▶ [Deine Aufgabe]: Kannst du aus dem Text über die Popkultur der frühen Achtziger den Abschnitt von „1980 bis 1986“ bis „Streetwear Chic nennt.“ wortgetreu ausgeben?

▶ [Übungstext]:

+++

Man kann der Musikgeschichte also attestieren: Sampling ging 1980 kommerziell steil. Mit dem Sampling einher ging das Rewind des Beats am Plattenteller. Erwähnen sollte man da Brian Eno mit seinen Soundtechniken und einflussreichen Ambient-Alben, oder Philip Glass mit dem Emulator (siehe dazu das Interview mit Philip Glass im ELASTE 1980 – 1986 Buch). Damals lief von HipHop, Cosmic, Garage, Funk, New Wave, Industrial bis World Music alles in einer Nacht. Heute würde jeder sagen: Was für ein Scheiß-DJ. Damals wusste keiner, wo es hingeht.

Es war eine komisch-schöne Aufbruchsstimmung – mehr nicht.

1980 bis 1986 berührte man sich noch persönlich im Plattenladen. Dort lagen die neuen Fanzines oder Kultmagazine aus: Spex, I-D, The Face, Elaste. Auch Möbel bekamen da ein neues Design (Ettore Sottsass, Memphis Design), Mode sowieso; Plattencover wurden grau oder monochrom, Schmuck gab’s jetzt mit scharfen Zacken oder Neon.

Die Enfants terribles der Mode Jean Paul Gaultier, Yohji Yamamoto, Commes des Garçons und Rei Kawakubo, die 1981 in Paris erstmals ihre Mode zeigte, hatten Anfang der Achtziger ihren ersten fetten Medienrummel (und auch einige Mode-Strecken in „Elaste“). Sie leiteten ihre Ideen von Alltagskleidung und glamouröser Pop-Kultur ab und schufen das, was man bis heute postmodernen Streetwear Chic nennt.

Diese so geile Zeit war auch die wahre Geburtsstunde des „Pride“, eine Explosion, die sich lange angekündigt hatte, die aber erst 1983/84 begann, so richtig populär zu werden. Und die bis heute anhält: Das große Coming-out der Homosexualität. Am 2. April 1984 kam „I Want To Break Free” von Queen heraus (im Video war Freddie Mercury als englische Hausfrau verkleidet), eine Woche später erschien „West End Girls“ von den Pet Shop Boys. Zwei Monate zuvor erschien das Album von The Smith (Morrissey) von dem der Song „William, It Was Really Nothing“ ausgekoppelt wurde, in dem ein Mann zum ersten Mal den Heiratsantrag eines anderen Mannes ablehnte. Zeitgleich kamen Culture Club, Wham!, Bronski Beat, Frankie Goes o Hollywood und “Sex Crime” von den Eurythmics – alles binnen 16 Monaten, eine Revolution, während der Duran Duran, die Strähnchen und Mascara trugen, zwar die Mädchen verrückt machten, aber damit das Anti-Bürgerliche der Pop-Gay-Community clever zu antizipieren wussten. Auch Künstler wie Divine und Leigh Bowery, der gerade in der Tate Modern gezeigt wird, und der für die Queer-Bewegung wirklich wegweisend in seiner Gesamtkunst als Performer, Modedesigner und Clubbetreiber war, sei zu erwähnen.

+++

▶ [Bereitgestelltes Material]:
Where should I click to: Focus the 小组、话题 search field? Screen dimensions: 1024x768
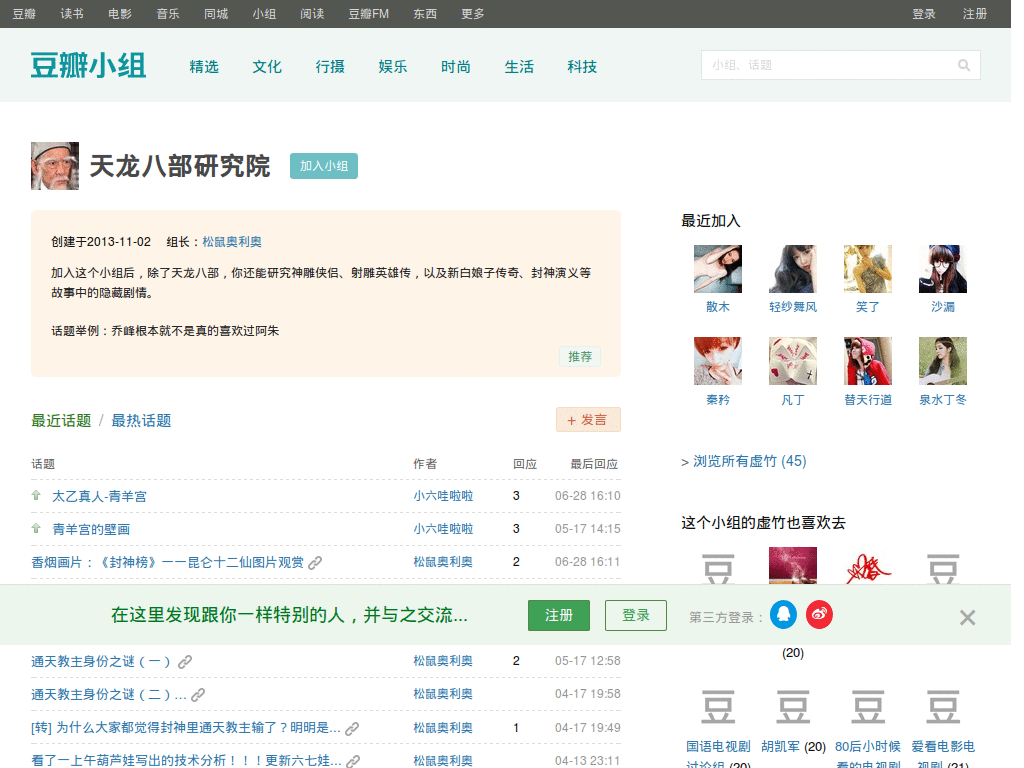tap(825, 66)
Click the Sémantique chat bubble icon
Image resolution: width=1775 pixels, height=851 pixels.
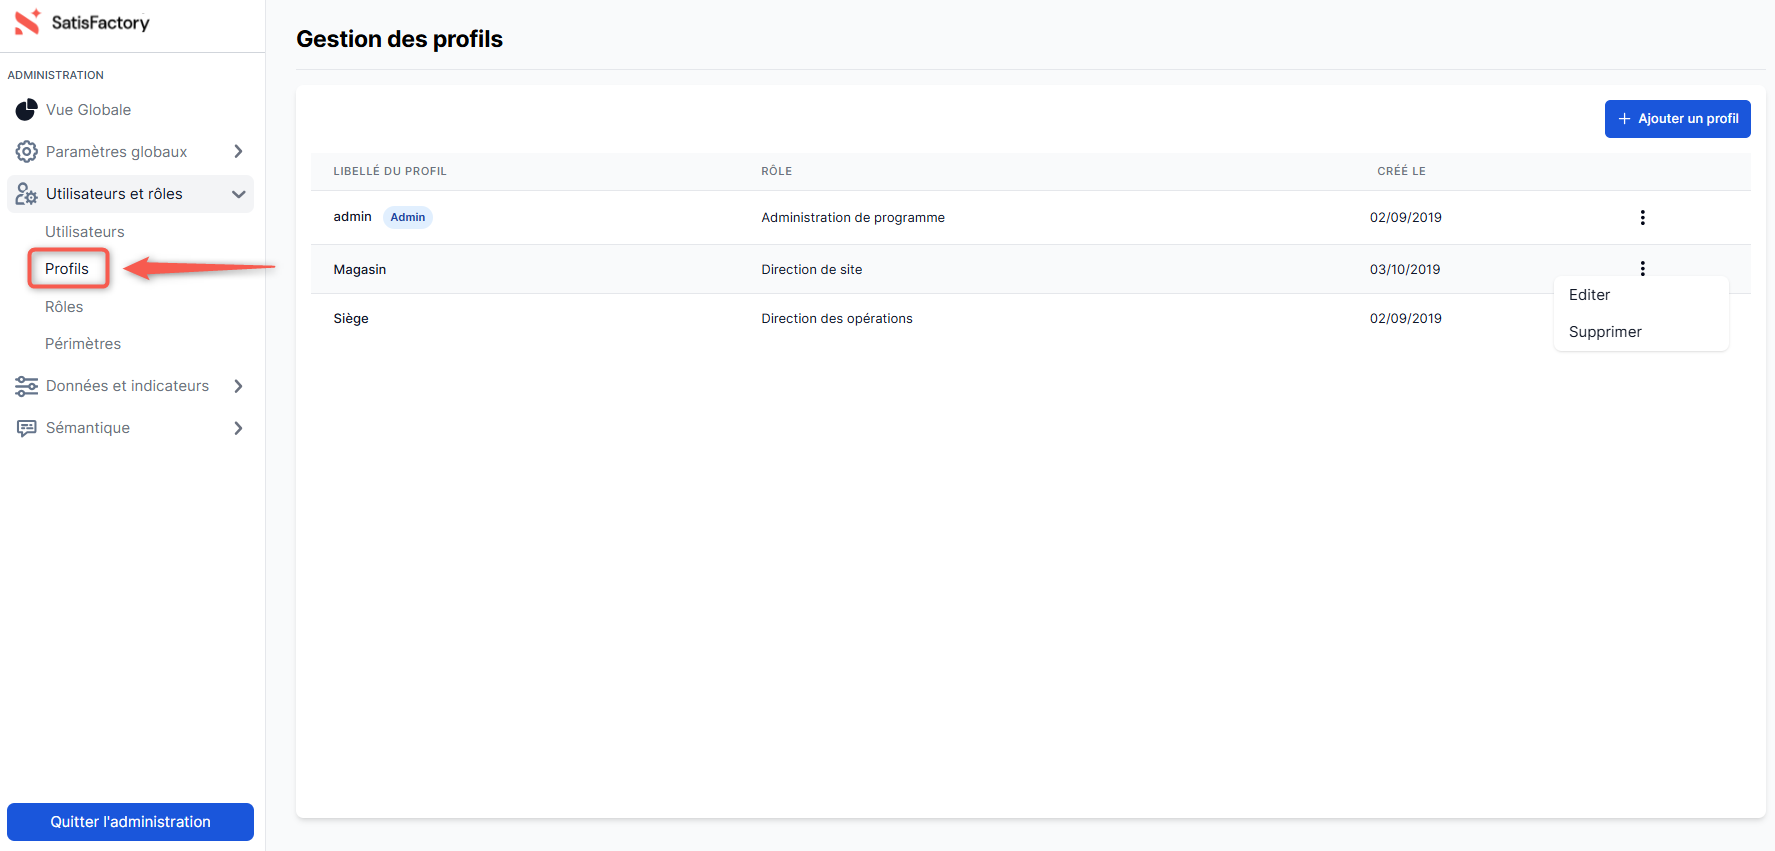click(26, 428)
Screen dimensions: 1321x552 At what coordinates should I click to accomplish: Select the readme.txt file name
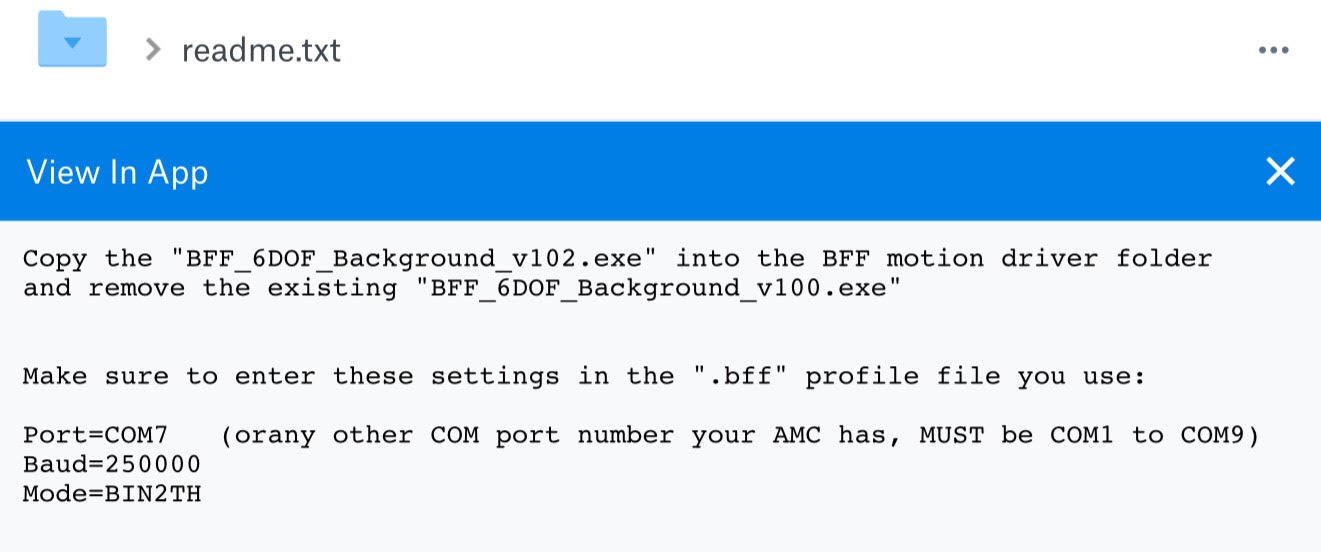click(261, 50)
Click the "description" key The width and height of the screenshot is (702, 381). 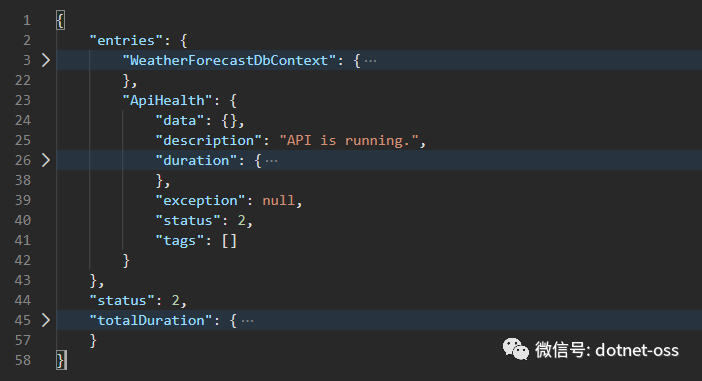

+++

▶ [Lösung der Übung]:
1980 bis 1986 berührte man sich noch persönlich im Plattenladen. Dort lagen die neuen Fanzines oder Kultmagazine aus: Spex, I-D, The Face, Elaste. Auch Möbel bekamen da ein neues Design (Ettore Sottsass, Memphis Design), Mode sowieso; Plattencover wurden grau oder monochrom, Schmuck gab’s jetzt mit scharfen Zacken oder Neon.

Die Enfants terribles der Mode Jean Paul Gaultier, Yohji Yamamoto, Commes des Garçons und Rei Kawakubo, die 1981 in Paris erstmals ihre Mode zeigte, hatten Anfang der Achtziger ihren ersten fetten Medienrummel (und auch einige Mode-Strecken in „Elaste“). Sie leiteten ihre Ideen von Alltagskleidung und glamouröser Pop-Kultur ab und schufen das, was man bis heute postmodernen Streetwear Chic nennt.